This is very inefficient. strlen(expression) gets computed at every loop (so you get an O(n2) complexity, unless the compiler is clever enough to prove that expression stays a constant string and then to move the computation of strlen(expression) before the loop.....). Should be

  for (i=0; expression[i]; i++) {

(since expression[i] is zero only when you reached the terminating null byte; for readability reasons you could have coded that condition expression[i] != '\0' if you wanted to)

And as dasblinkenlight answered you should not compute the strlen on an uninitialized buffer.

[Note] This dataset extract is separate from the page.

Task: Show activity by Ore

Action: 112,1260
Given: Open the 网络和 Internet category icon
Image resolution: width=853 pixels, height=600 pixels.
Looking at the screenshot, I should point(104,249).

You should compute once and for all the strlen(expression) i.e. start with:

size_t exprlen = strlen(expression);

and use exprlen everywhere else instead of strlen(expression).

At last, use strdup(3):

 after = (char*) malloc(sizeof(char)*( strlen(expression)- position+1));
 strncpy(after,expression+position+1,strlen(expression)-position+1);
 after[strlen(after)]='\0';

should be

 after = strdup(expression-position+1);

and you forgot a very important thing: always test against failure of memory allocation (and of other system functions); so

    before = (char*) malloc(sizeof(char)*(position +1));

should really be (since sizeof(char) is always 1):

    before = malloc(position+1);
    if (!before) { perror("malloc of before"); exit(EXIT_FAILURE); };

Also, if the string pointed by expression is not used elsewhere you could simply clear the char at the found position (so it becomes a string terminator) like

    if (position>=0) expression[position] = `\0`;

and set before=expression; after=expression+position+1;

At last, learn more about strtok(3), strchr(3), strstr(3), strpbrk(3), strsep(3), sscanf(3)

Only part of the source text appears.